You play as the titular Shadow Man, otherwise known as Mike LeRoi. The game’s plot is twisting and not always particularly interesting, but sees you enter the Deadside realm to – amongst other things – hunt down dark souls.

What’s intriguing here is how the adventure never holds your hand at any point. The game is almost intentionally unclear at times in fact, and those used to modern adventures will likely find this a massive slog. At least initially.

Shadow Man does reward patient players though. The visuals may not hold up particularly well from a technical standpoint, but they are very dark – which helps draw you into the game’s sometimes overbearingly bleak atmosphere. 

We say bleak because getting lost here will happen a lot. And we mean a lot. There are points here where you won’t be able to progress in a certain area, and will have no idea why. 

We would complain more about this in such a remaster, but changing the game so it’s easier to progress would actively rob it of its unique – if often maddening – structure. 

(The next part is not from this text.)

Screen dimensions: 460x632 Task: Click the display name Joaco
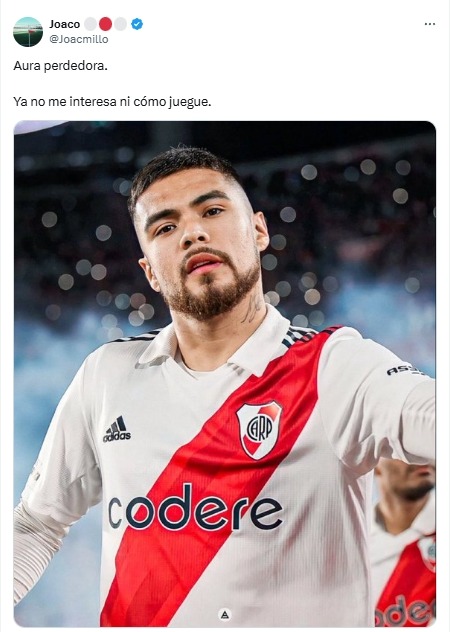pyautogui.click(x=65, y=24)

There have been some changes to make the experience more palatable nowadays though of course, most crucially the controls. The dodgy tank based controls are out, and some cut content has been added in and polished.

So this is without doubt the definitive version of a game that – although it won’t be embraced by many – offers a uniquely structured survival horror adventure that you just don’t see much of nowadays. But there’s probably a reason for that.